Quote the records below in full, exactly as given, with the images taken out.

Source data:
◆ ◆ ◆ ◆ ◆

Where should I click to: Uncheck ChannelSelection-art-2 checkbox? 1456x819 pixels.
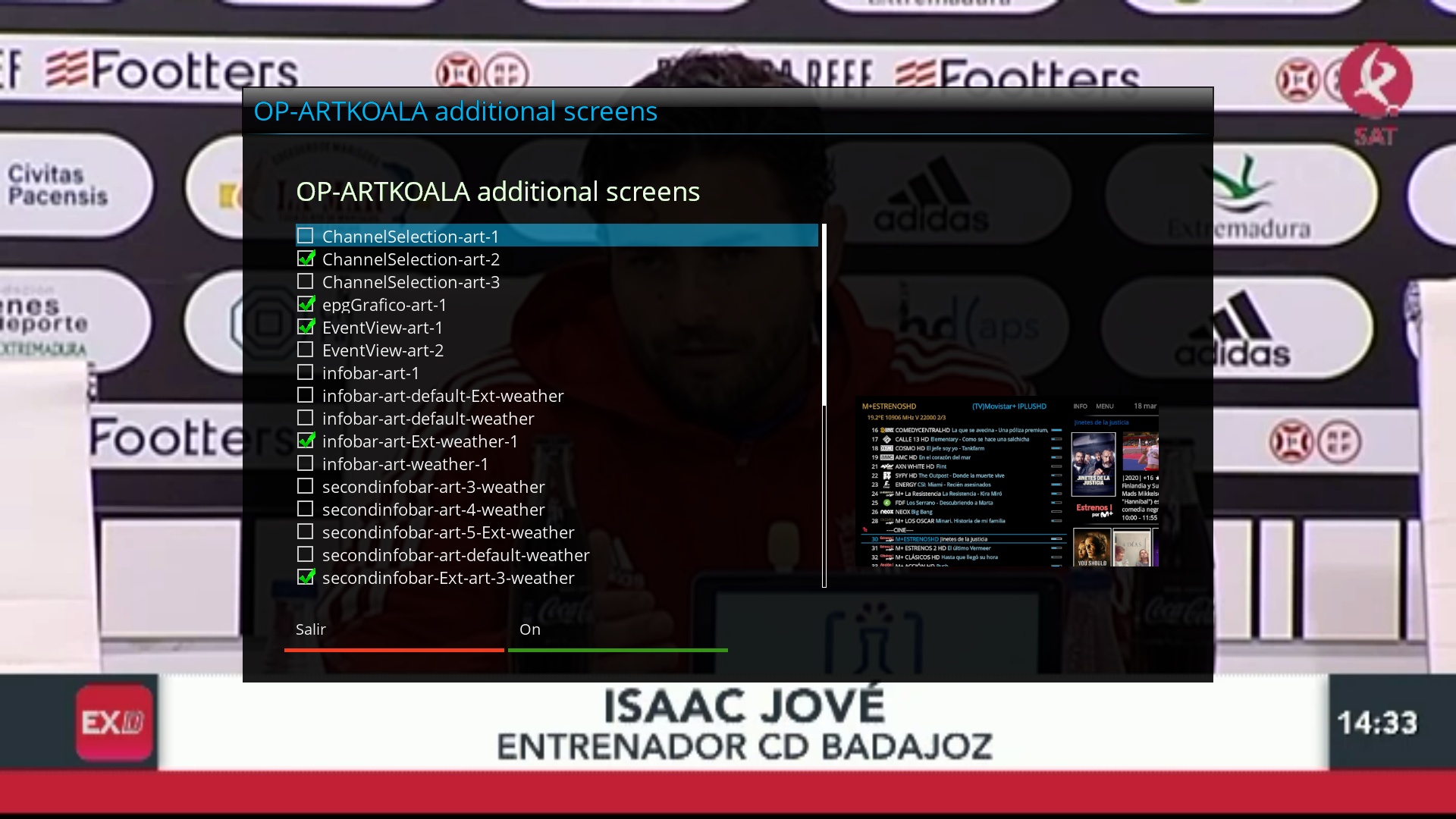305,259
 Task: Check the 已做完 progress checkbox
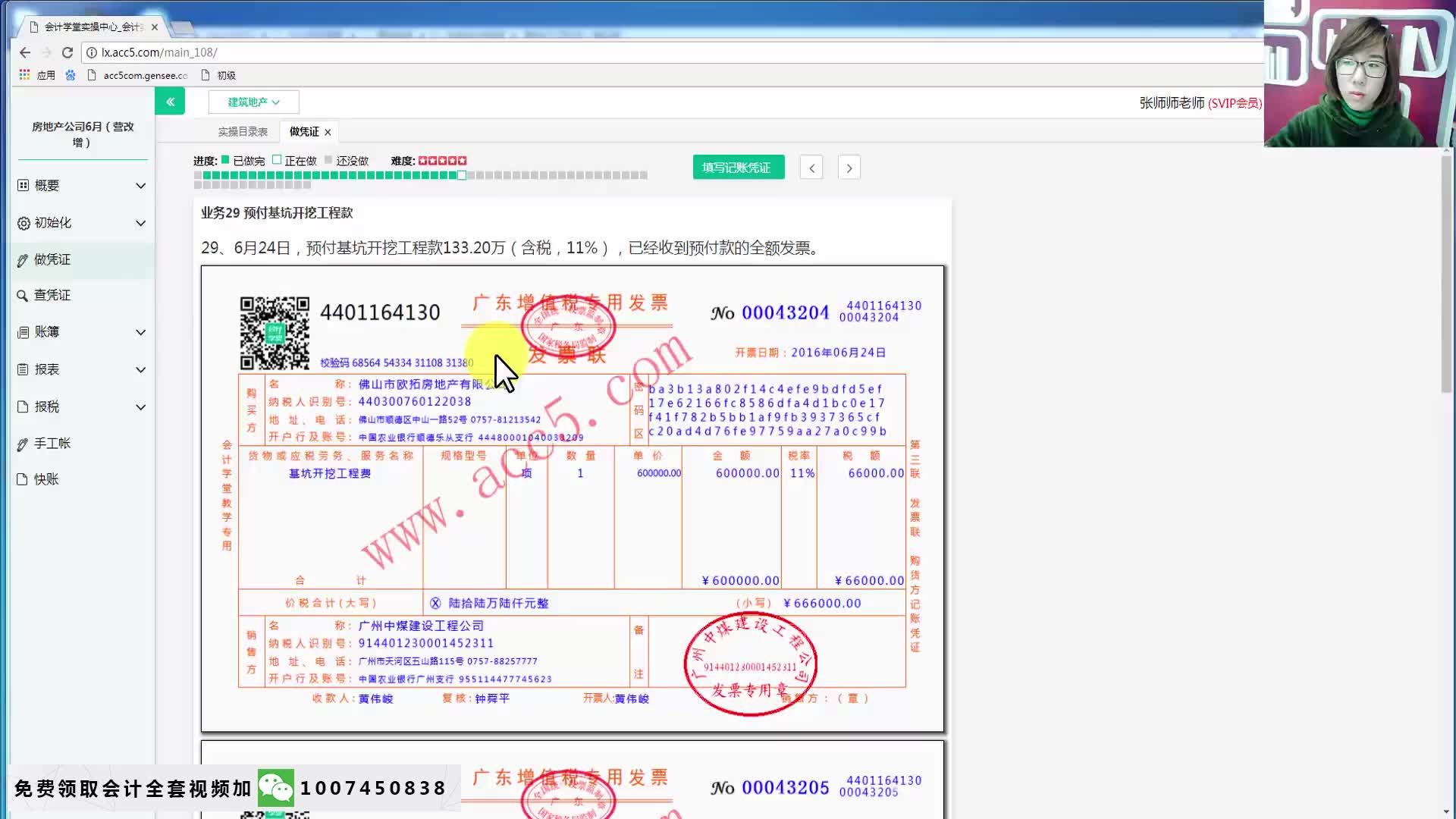225,160
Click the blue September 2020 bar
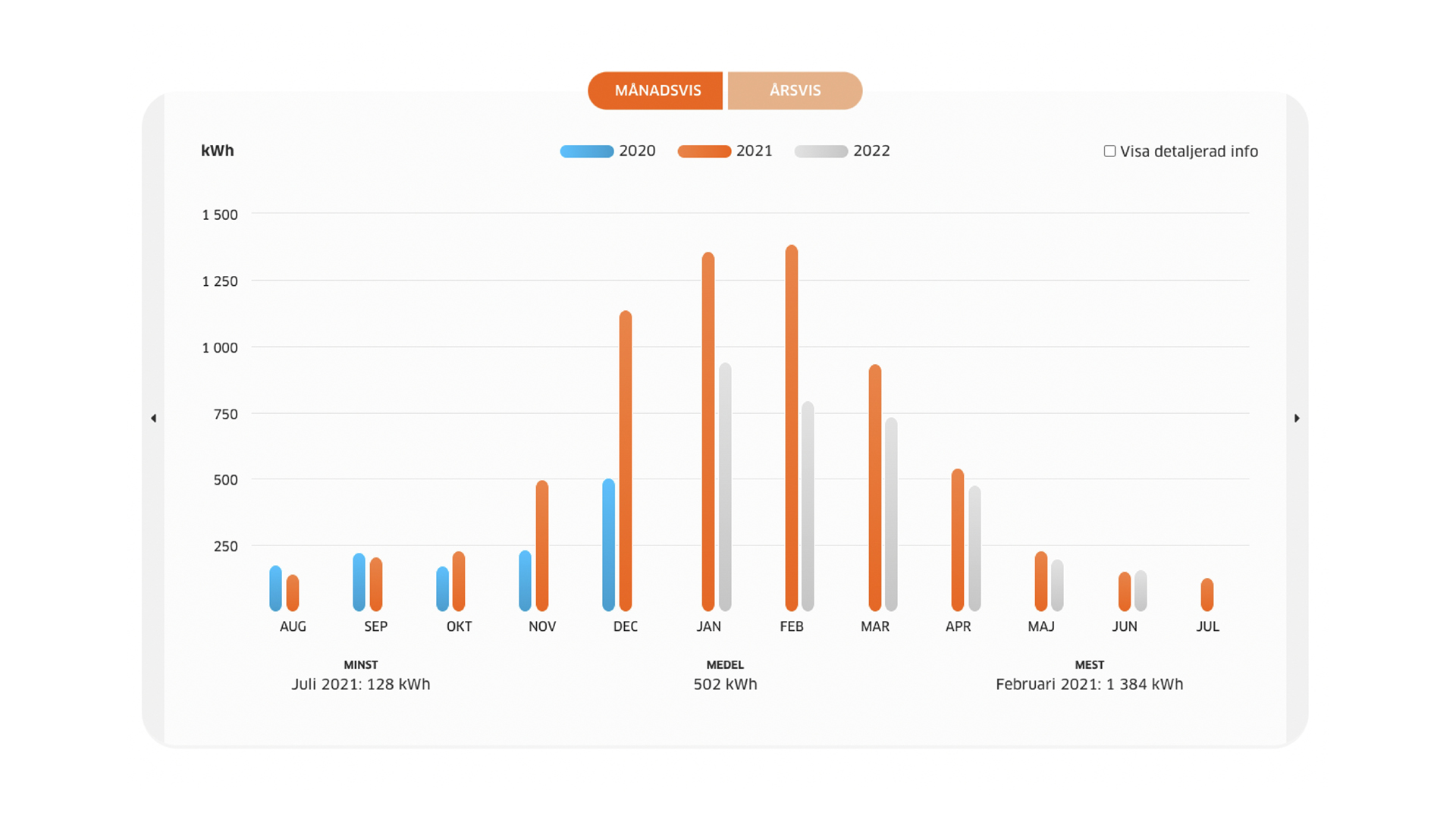The height and width of the screenshot is (819, 1456). point(359,582)
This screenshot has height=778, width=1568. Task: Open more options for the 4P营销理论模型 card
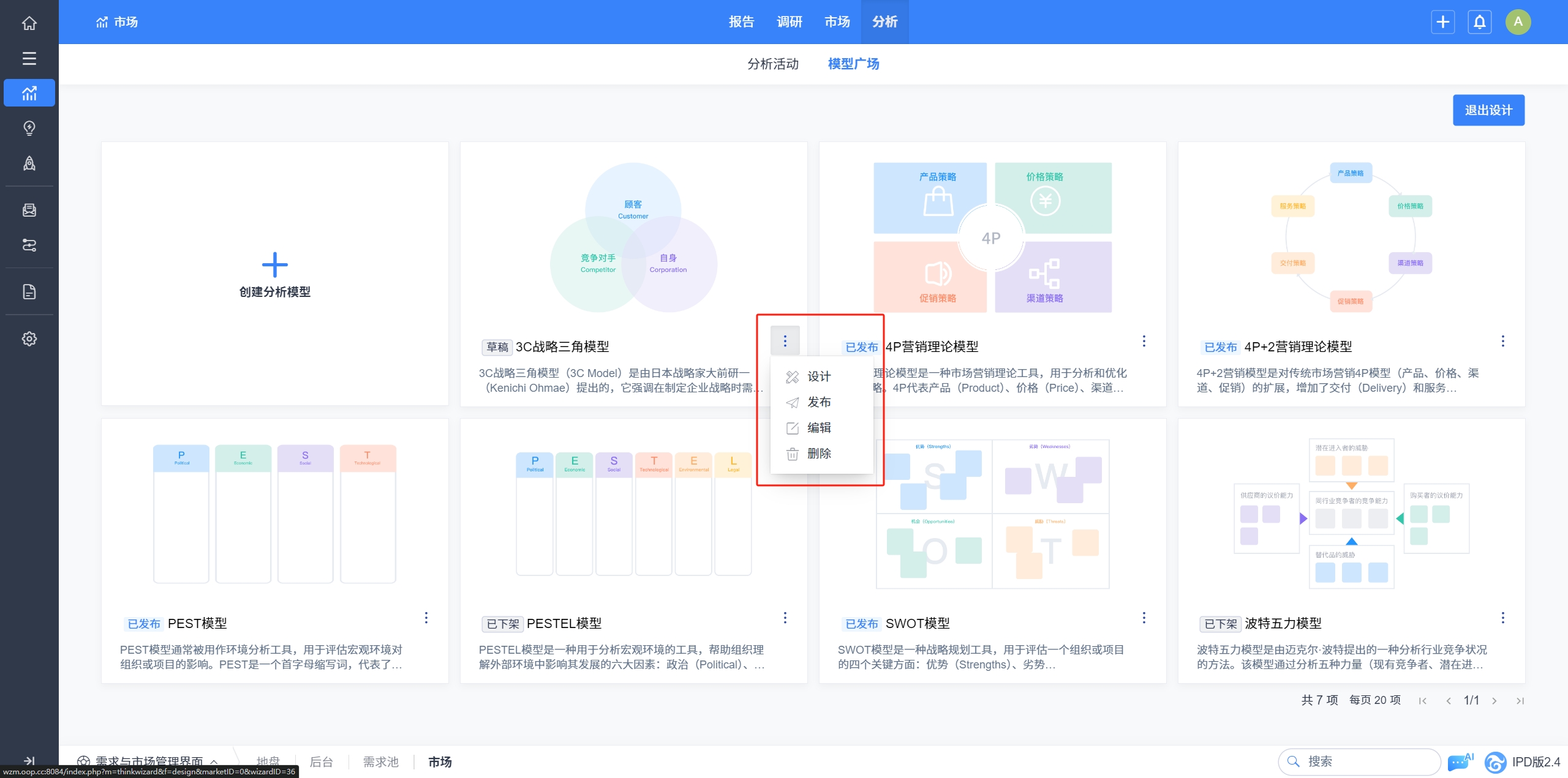[1144, 341]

◆ ◆ ◆ ◆ ◆

→ PROBLEM SOLUTION:
Where should I click to: Uncheck ChannelSelection-art-2 checkbox? 1456x819 pixels.
305,259
 Task: Check the 已做完 progress checkbox
225,160
Click the blue September 2020 bar
The height and width of the screenshot is (819, 1456). point(359,582)
This screenshot has height=778, width=1568. Task: Open more options for the 4P营销理论模型 card
[1144, 341]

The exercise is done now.